Even when the Hawks were good in their heyday under Mike Budenholzer, they have never featured one go-to scorer, opting more a balanced offense. In fact, the last time that the Hawks had a player average more than 20 PPG was Joe Johnson back in 2009-2010 and now Joe Johnson is borderline geriatric. I believe that this is the year that this changes, largely out of necessity and that player will be Schroder because someone has to take the shots. One trouble sign lurking last year which may carry over to this season was the fact that the Hawks ranked 27th in the league in Offensive Rating and from March onwards, were the worst in the NBA.
DRAFT WITH CONFIDENCE
Dennis Schroder – We said it before and we will say it again, Dennis Schroder will put up big offensive numbers this year. In just under 32 MPG, Schroder averaged 17.9 PPG and 6.3 APG. While his efficiency was on the lower side at [PER], Schroder was fifth in the NBA in drive points per game at 8.1, meaning he was attacking the basket frequently. That did not get him to the line as frequently as it should have, but loom for Schroder to have the ball in his hands even more this season in the absence of Milsap. Here is an incredible stat to ponder – when Schroder and Milsap were on the court together, Schroder averaged .54 points per minute. When Milsap was off the court, Schroder’s scoring average leapt to .65 points per minute. The assists will not necessarily go up, but the scoring will.
POTENTIAL LATE ROUND PICKS
Mike Muscala – The Hawks frontcourt looks to be a jumbled mess this year. There are at least six players in the running to draw time at both the 4 and 5 with no clear favorite for playing time. Muscala’s per 36 numbers would make him a viable multi category contributor – 12.7 PPG, 7 RPG, 1.3 3PT and 1.2 BPG. Muscala can be a solid 5 with a deft shooting touch. The issue is the multitude of options in the frontcourt now which may keep Muscala from getting the 30 MPG he would need to be a viable fantasy option. One red flag that could lead the Hawks to spell Muscala with Dwayne Dedmon or John Collins a little more often is Muscala’s declining rebounding abilities. His rebound percentage has gone down every year in the league to 10.9% last year which would be substandard for a center.
John Collins – This mention is based largely off of Collins dominating the Las Vegas Summer League. Collins averaged nearly a double-double over five games with 15.4 PPG and 9.2 RPG. This followed his freshman year at Wake Forest where he averaged practically a double double with an absolutely insane PER of 35.9. After watching Collins’ showing, it became immediately apparent that the Hawks did well to draft Collins in the 19th spot in the 2017 draft. Collins placement here comes from the upside plus the opportunity to be a starter by the end of the season. The issue with Collins playing time is position, he does not have the outside shot to be a stretch 4, but does not have the size to play the 5, but if the Hawks find a place to use him, he could eventually fill the gap left by Howard.

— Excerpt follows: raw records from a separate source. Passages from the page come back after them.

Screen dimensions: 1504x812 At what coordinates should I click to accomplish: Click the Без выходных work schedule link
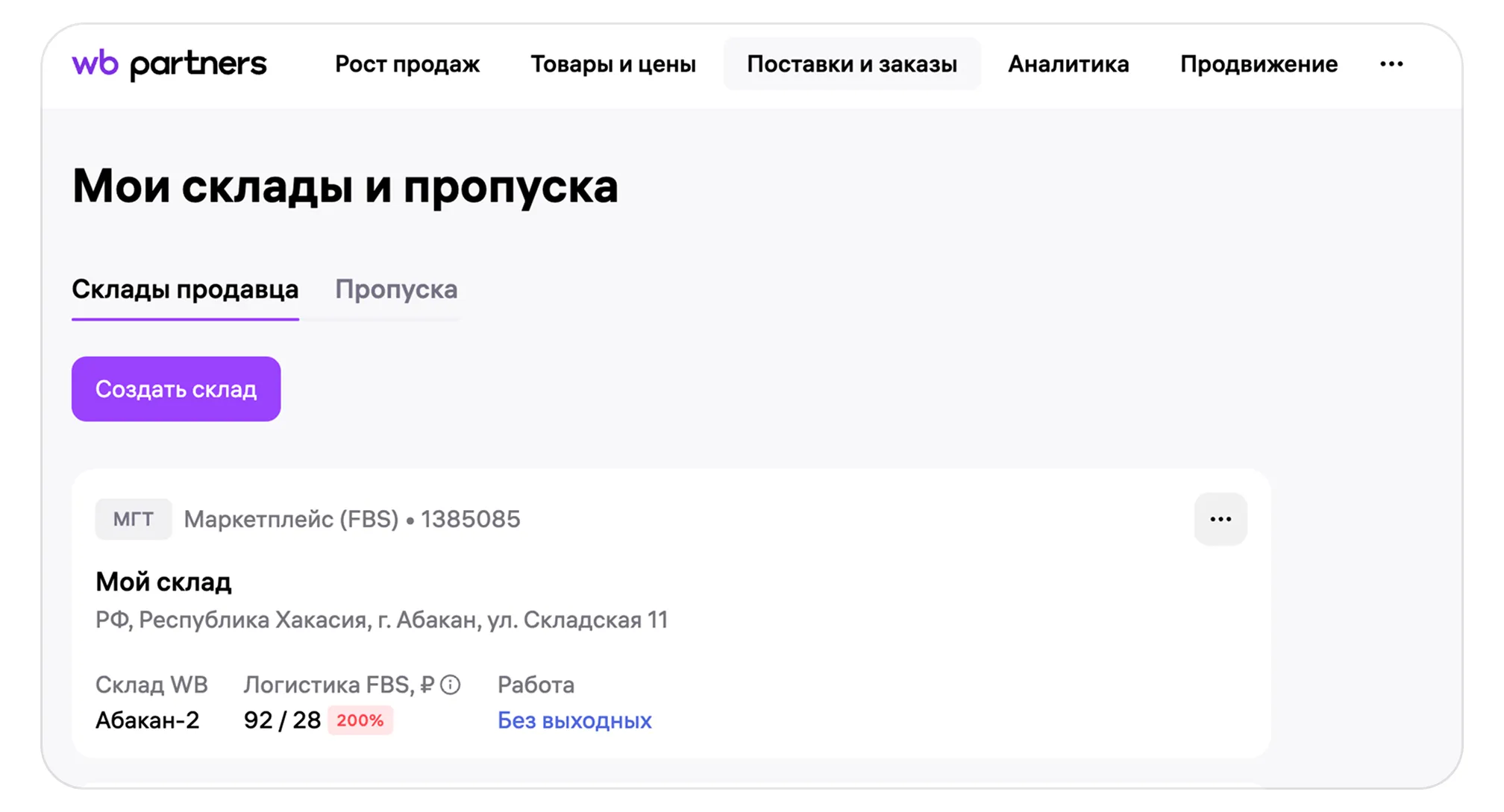(x=574, y=720)
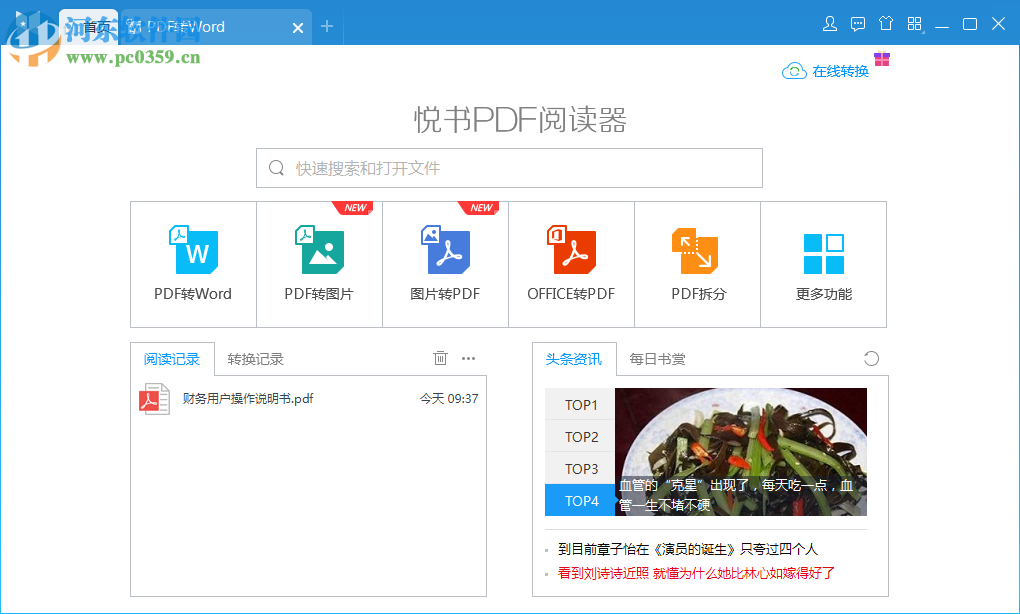Image resolution: width=1020 pixels, height=614 pixels.
Task: Open the PDF转Word conversion tool
Action: click(192, 264)
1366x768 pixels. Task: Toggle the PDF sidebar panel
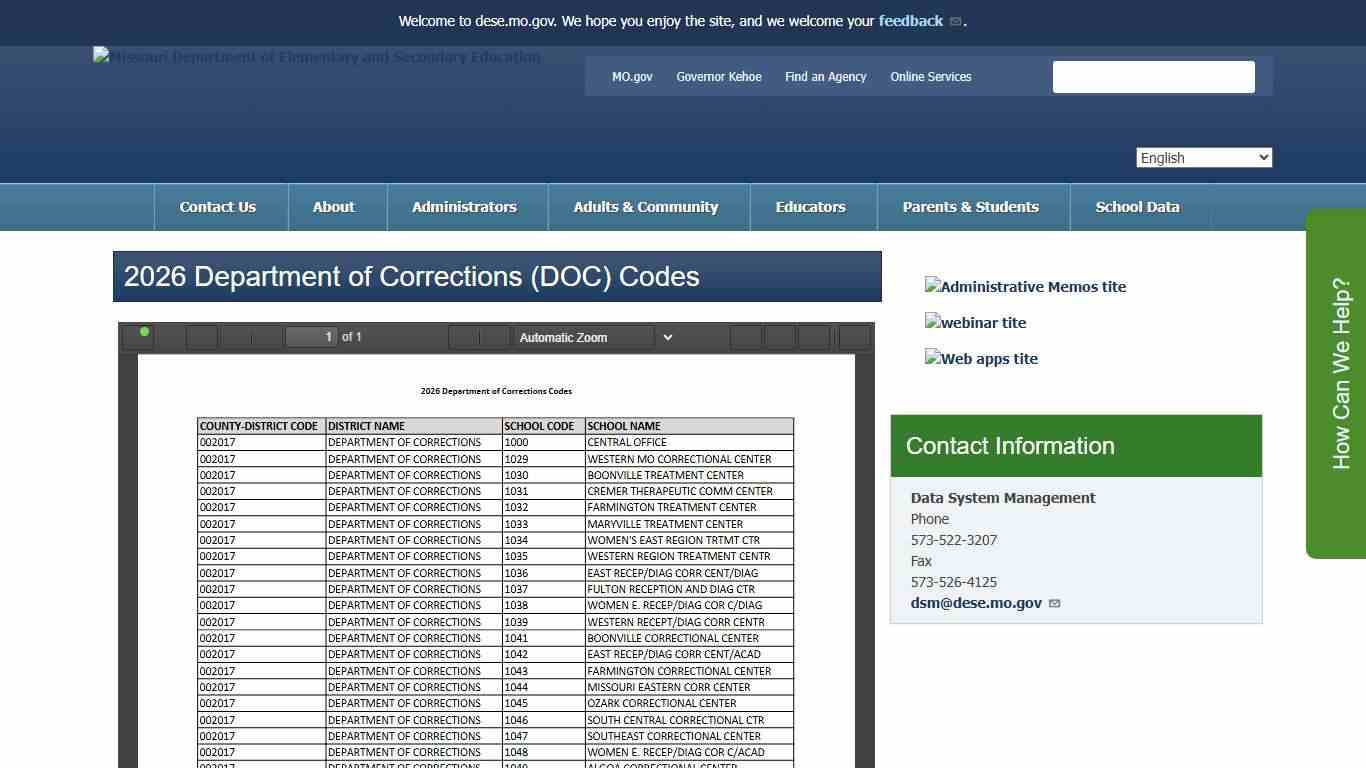point(144,337)
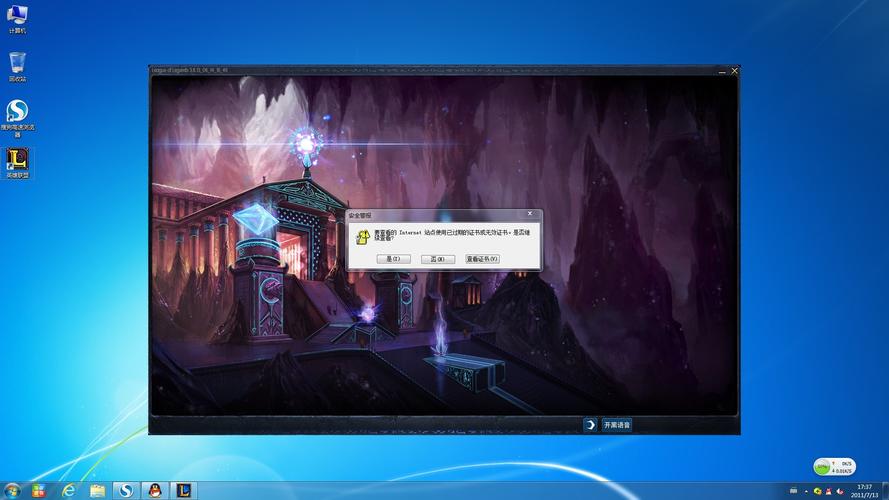Open 查看证书(V) to view the certificate
The width and height of the screenshot is (889, 500).
(482, 259)
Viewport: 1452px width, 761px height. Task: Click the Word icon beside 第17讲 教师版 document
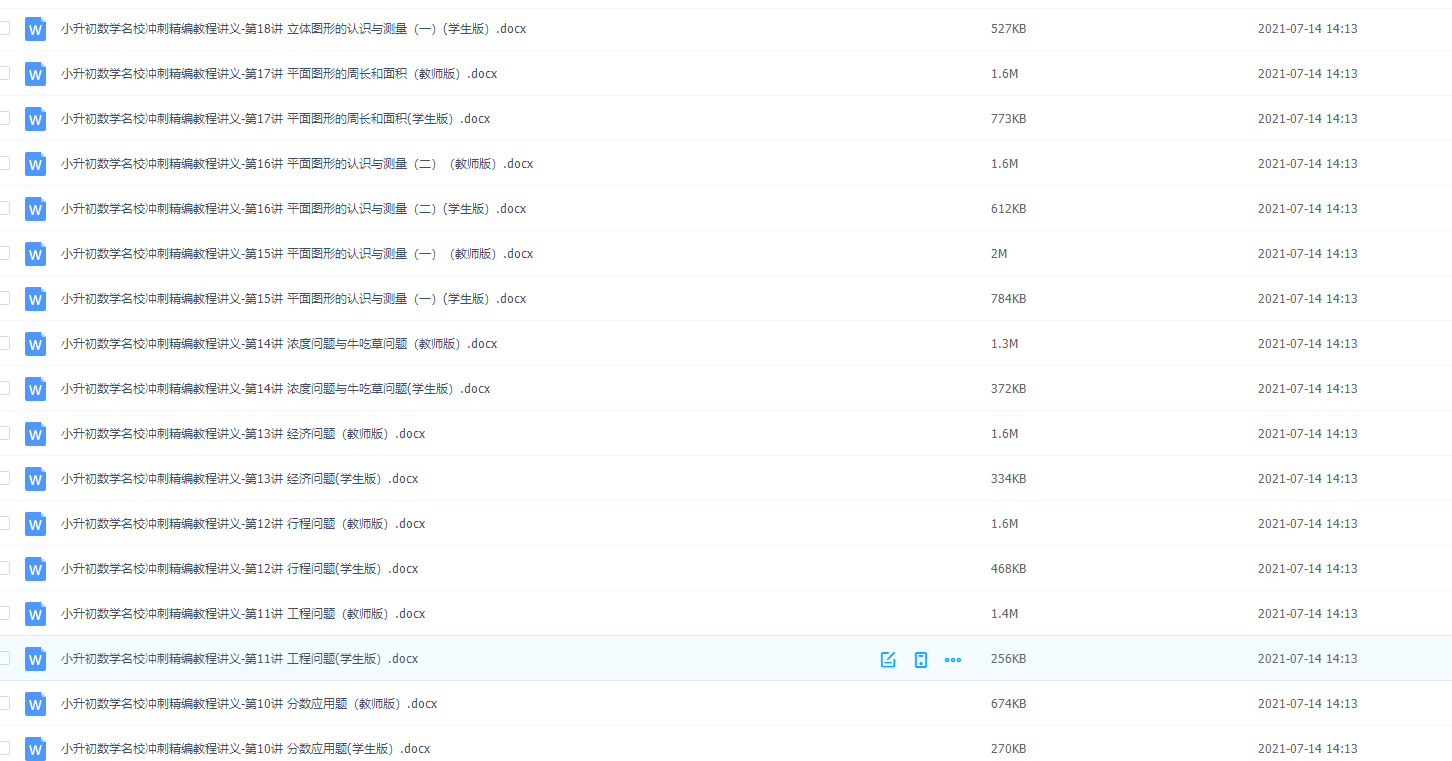[x=35, y=74]
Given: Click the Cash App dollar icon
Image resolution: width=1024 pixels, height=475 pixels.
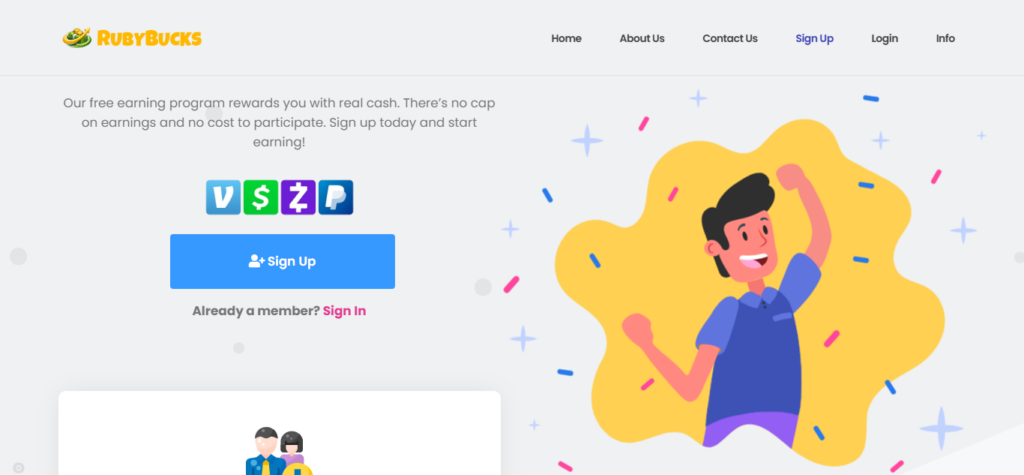Looking at the screenshot, I should (261, 197).
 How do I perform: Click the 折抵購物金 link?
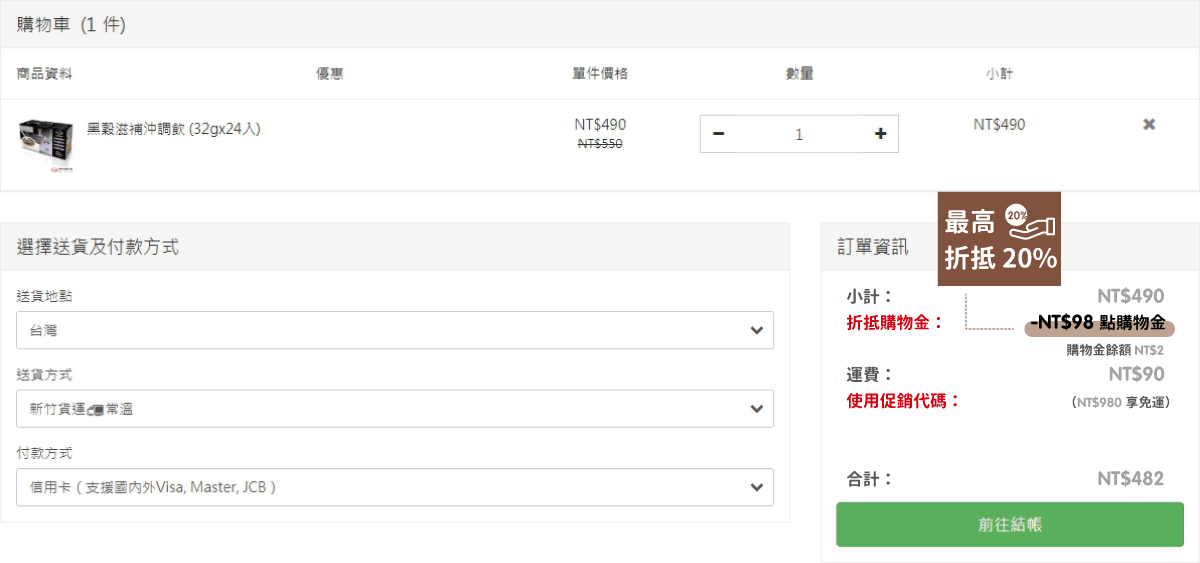895,323
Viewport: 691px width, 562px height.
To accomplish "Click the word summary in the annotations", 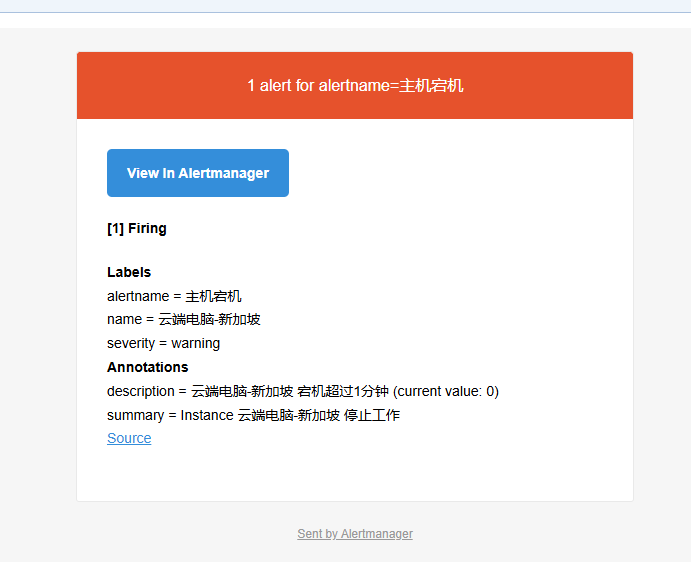I will [135, 415].
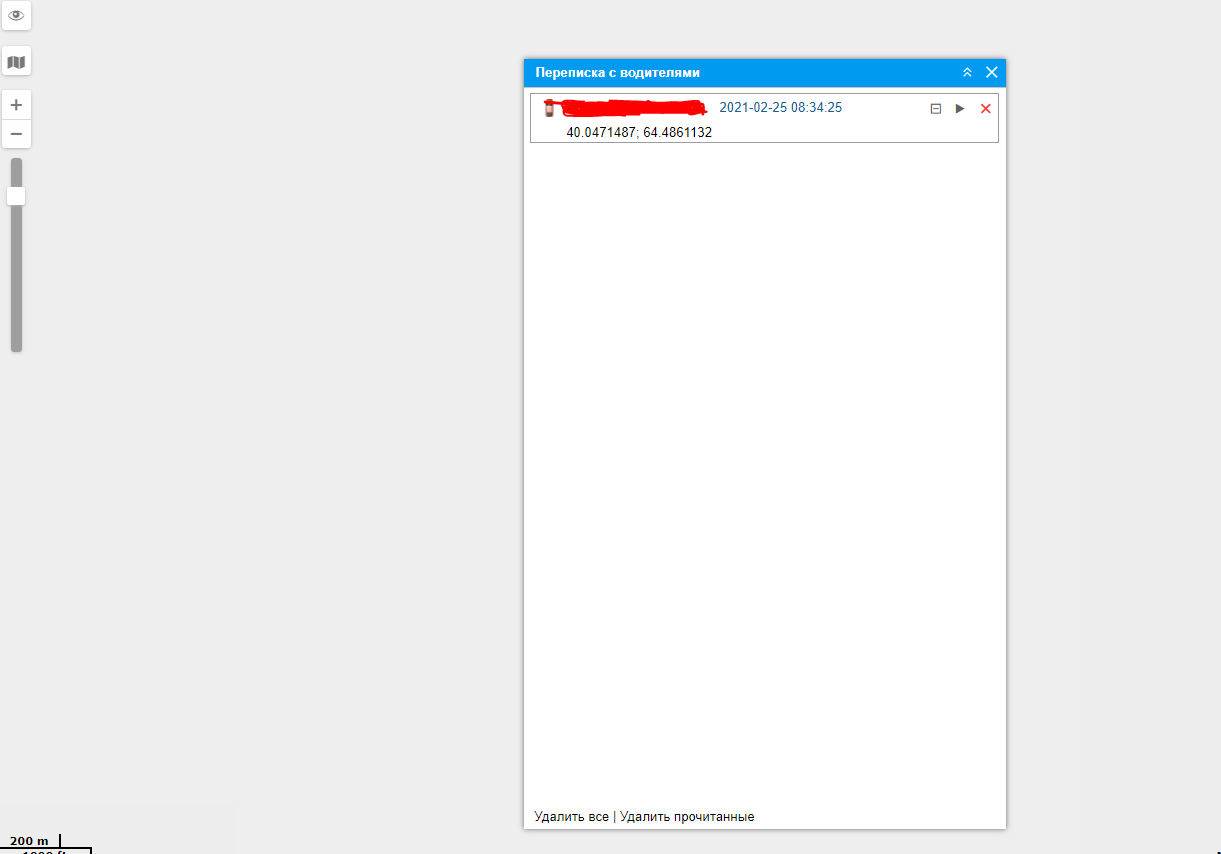Screen dimensions: 1221x854
Task: Toggle the eye visibility button on the map
Action: [16, 15]
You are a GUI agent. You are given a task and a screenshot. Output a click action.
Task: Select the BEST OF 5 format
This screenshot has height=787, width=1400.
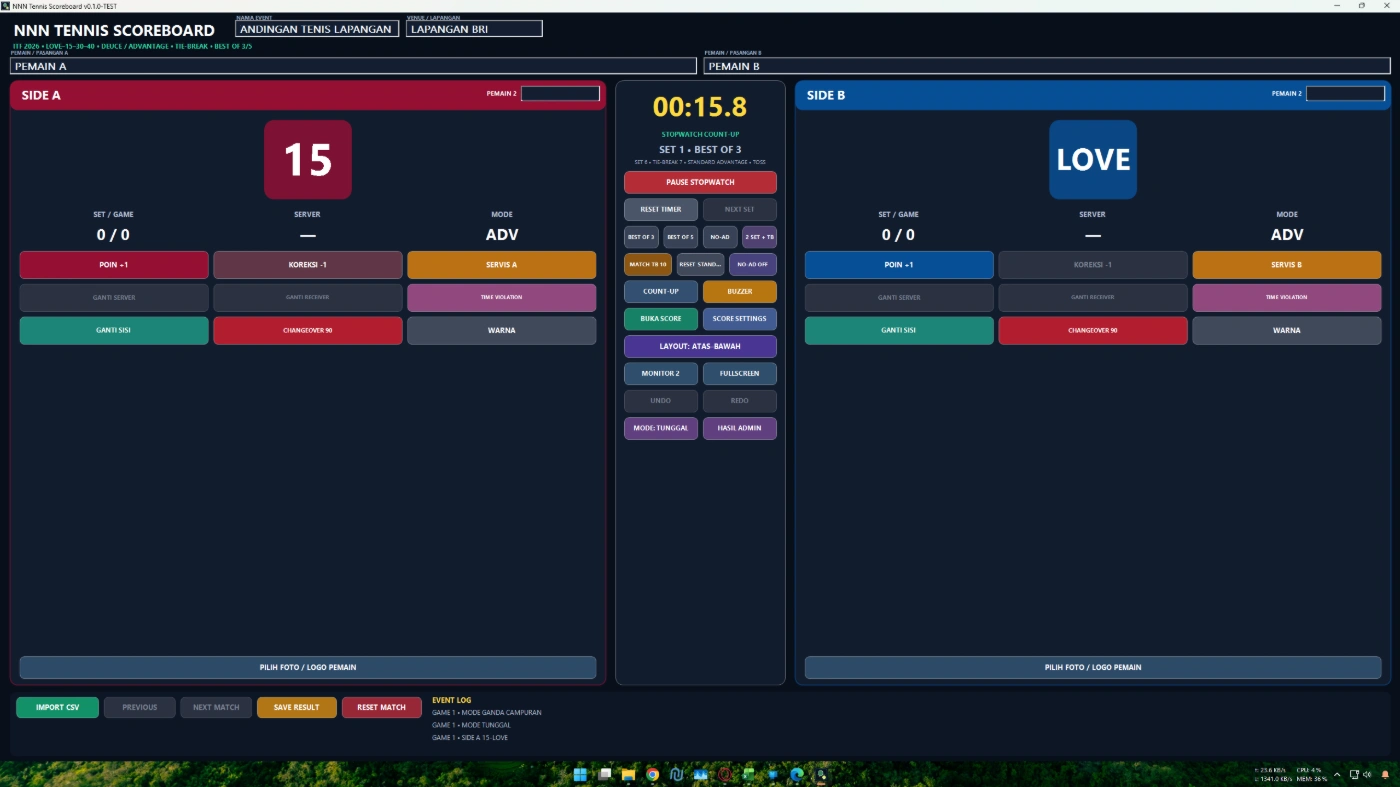coord(680,237)
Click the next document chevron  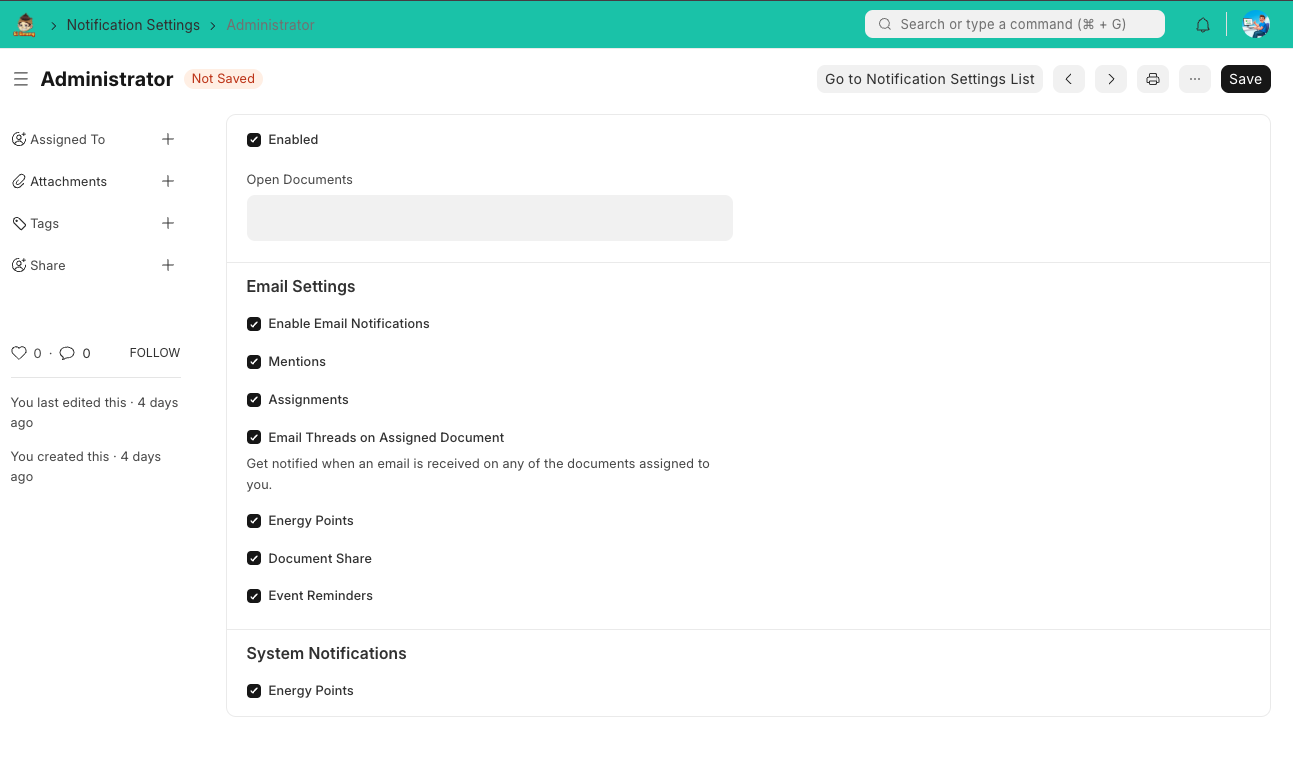point(1110,79)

Taurean Prince – This mention is admittedly lukewarm, but I placed him here solely for opportunity, as Prince figures to slot into the starting lineup and play 30+ MPG. Prince did see an increase in playing time towards the tail end of last season and over his last 13 games averaged 10.5 PPG and 3.7 RPG. His shooting still is subpar, but Prince has the potential to be a contributor in steals. I don’t see his efficiency as allowing him to be a solid option, but he could get better over the course of the season.